Solicitud escrita –
Responde estas preguntas según el fragmento sobre el ornamento.
(a) ¿Qué nombre llevaba el bufet que pudo verse en el Museo de Artes decorativas de Viena?
(b) ¿Durante cuántos años obligó el Estado austriaco a todo hombre culto de veinte años a llevar polainas?
(c) ¿Qué clase de trozo de alajú se escoge en el fragmento?

Los malos espíritus lo oyeron con desagrado, y el Estado, cuya misión es retrasar
a los pueblos en su evolución cultural, consideró como suya la cuestión de la evolución
y reanudación del ornamento. ¡Pobre del estado cuyas revoluciones las dirijan los
consejeros! Pronto pudo verse en el Museo de Artes decorativas de Viena un bufet con
el nombre La rica pesca, hubo armarios que se llamaron La princesa encantada o algo
por el estilo, cosa que se refería a los ornamentos con que estaban decorados esos
desgraciados muebles. El estado austriaco se tomó tan en serio su trabajo que se
preocupó de que las polainas de paño no desapareciesen de las fronteras de la
monarquía austro-húngara. Obligó a todo hombre culto que tuviera veinte años a llevar
durante tres años polainas en lugar de calzado eficiente. Ya que todo Estado parte de
la suposición de que un pueblo que esté en baja forma es más fácil de gobernar.
Bien, la epidemia ornamental está reconocida estatalmente y se subvenciona
con dinero del Estado. Sin embargo, veo en ello un retroceso. No puedo admitir la
objeción de que el ornamento aumenta la alegría de vivir de un hombre culto, no puedo
admitir tampoco la que se disfraza con estas palabras: “Pero ¡cuando el ornamento es
bonito!…” A mí y a todos los hombres cultos, el ornamento no nos aumenta la alegría
de vivir. Si quiero comer un trozo de alajú escojo uno que sea completamente liso y no
uno que esté recargado de ornamentos, que represente un corazón, un niño en mantillas
o un jinete. El hombre del siglo XV no me entendería; pero sí podrían hacerlo todos los
hombres modernos. El defensor del ornamento cree que mi impulso hacia la sencillez
equivale a una mortificación. mi estimado señor profesor de la Escuela de Artes
Decorativas, no me mortifico! Lo prefiero así. Los platos de siglos pasados, que
presentan ornamentos con objeto de hacer aparecer más apetitosos los pavos, faisanes
y langostas a mí me producen el efecto contrario. Voy con repugnancia a una exposición
de arte culinario, sobre todo si pienso que tendría que comer estos cadáveres de
animales rellenos. Como roast-beef.

El enorme daño y las devastaciones que ocasiona el re-despertar del ornamento


en la evolución estética, podrían olvidarse con facilidad, ya que nadie, ni siquiera
ninguna fuerza estatal puede detener la evolución de la humanidad. Sólo es posible
retrasarla. Podemos esperar. Pero es un delito respecto a la economía del pueblo el
que, a través de ello, se pierda el trabajo, el dinero y el material humanos. El tiempo no
puede compensar estos daños.

Datos –
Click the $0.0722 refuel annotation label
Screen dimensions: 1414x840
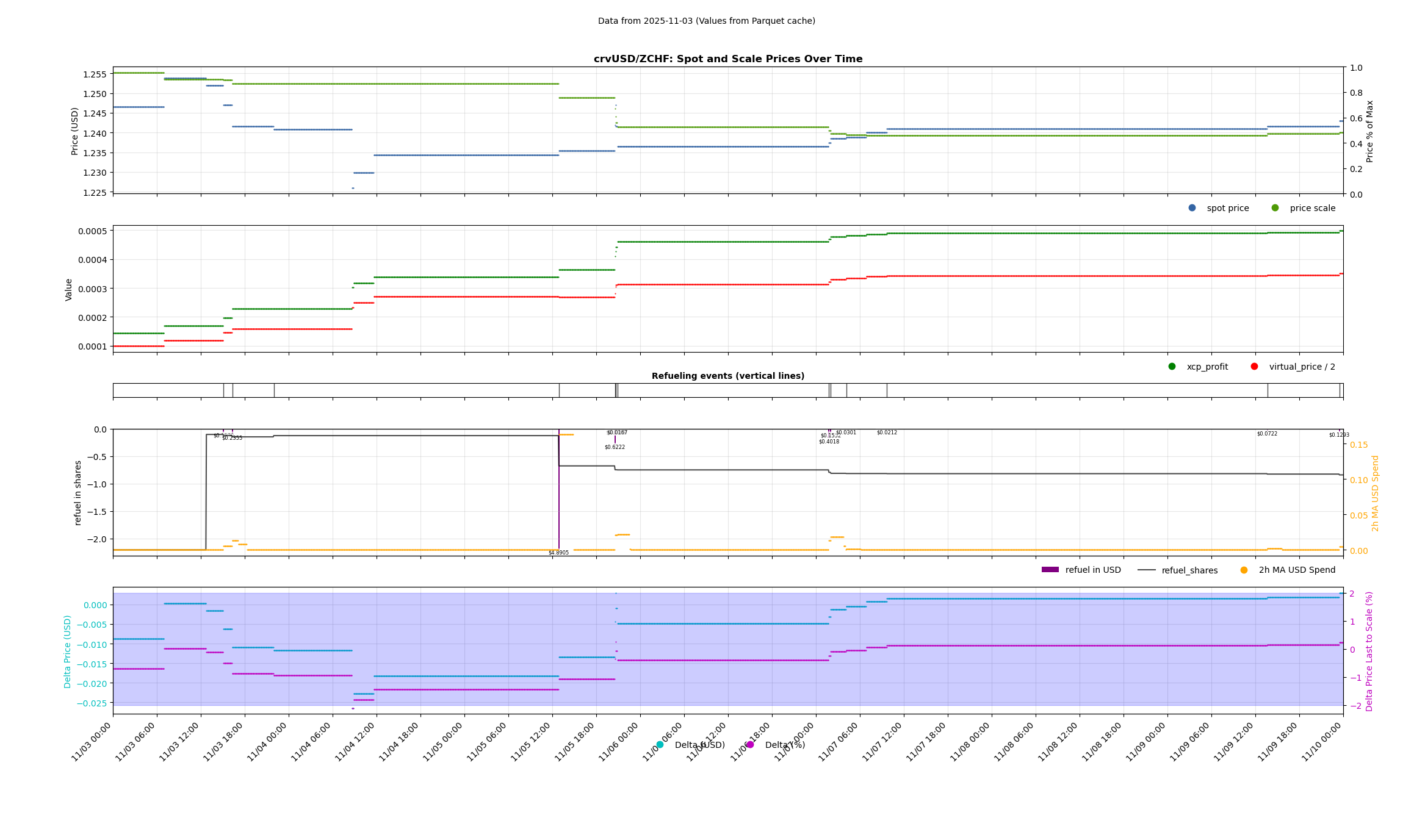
--
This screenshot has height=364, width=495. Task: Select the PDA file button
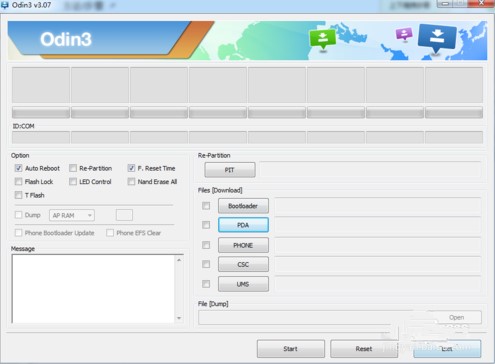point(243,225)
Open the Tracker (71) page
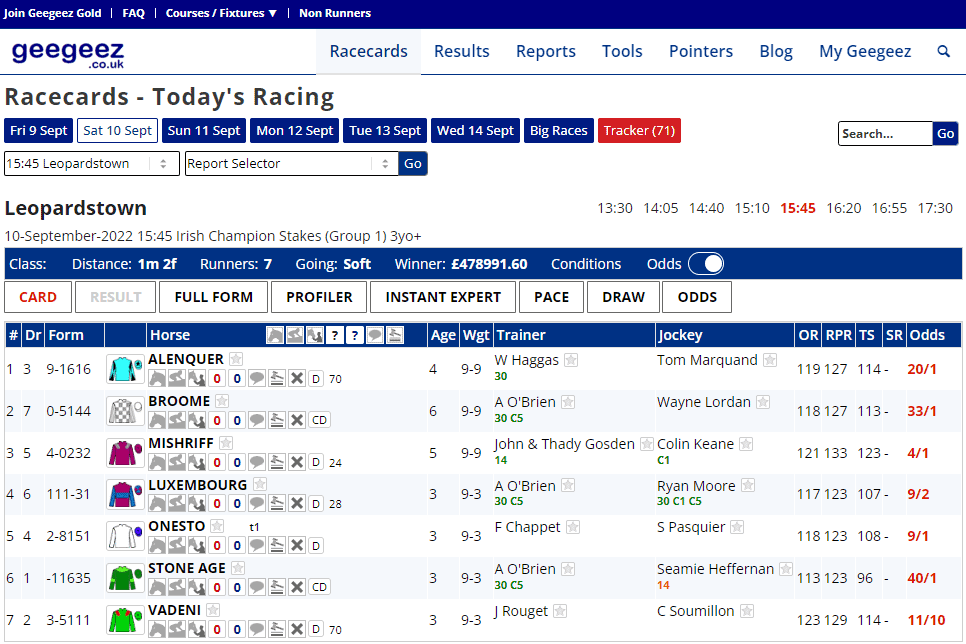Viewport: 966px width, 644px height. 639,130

Respuesta correcta –
(a) La rica pesca.
(b) Durante tres años.
(c) Uno que sea completamente liso.